The United States Supreme Court’s Decision on Non-exempt Employee’s Work Day

Dorsey & Whitney LLP

This past Tuesday, the United States Supreme Court issued a decision in Integrity Staffing Solutions, Inc. v. Busk, No. 13-433, that clarifies when a non-exempt employee begins and ends the work day – and, therefore, when an employer’s obligation to pay the employee begins and ends.

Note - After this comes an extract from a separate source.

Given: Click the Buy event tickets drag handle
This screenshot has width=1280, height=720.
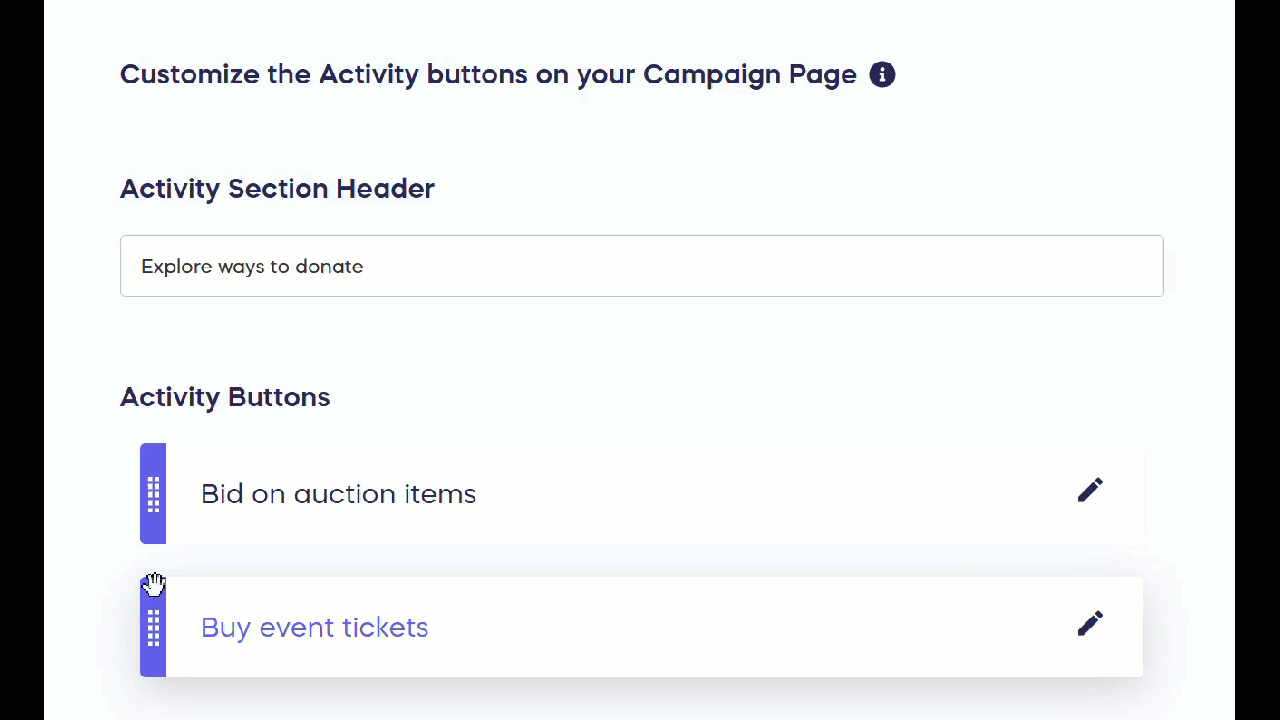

Jessie Busk and Laurie Castro worked as warehouse employees for Integrity Staffing Solutions (“Integrity Staffing”), a company which provides warehouse staffing to Warehouse employees like Busk and Castro retrieve products from shelves and package those products for delivery to customers. Integrity Staffing, in an effort to prevent employee theft, required its warehouse employees to undergo a security screening before leaving the warehouse each day. At issue was whether employees’ time spent waiting and going through security screenings at the end of a work shift was compensable work time under the FLSA. The FLSA provides that employers generally are not required to pay employees for “activities which are preliminary to or postliminary to” the employees’ principal activities. In turn, “principal activities” encompass all activities which are an “integral and indispensable part of the principal activities.” In Busk, the Court clarified these definitions, holding that an activity is integral and indispensable to an employee’s principal activities – such that time spent on such activities is compensable – if that activity is (1) an “intrinsic element” of the employee’s principal duties, and (2) an “activity with which the employee cannot dispense if he is to perform his principal activities.” In light of this analysis, the Court concluded that the fact that security screenings were required by the employer was not dispositive, as had been argued by the plaintiff. Rather, time spent going through security screenings was not compensable because the employees were hired to retrieve and package products for shipment and that this could be accomplished regardless of whether security screenings were performed.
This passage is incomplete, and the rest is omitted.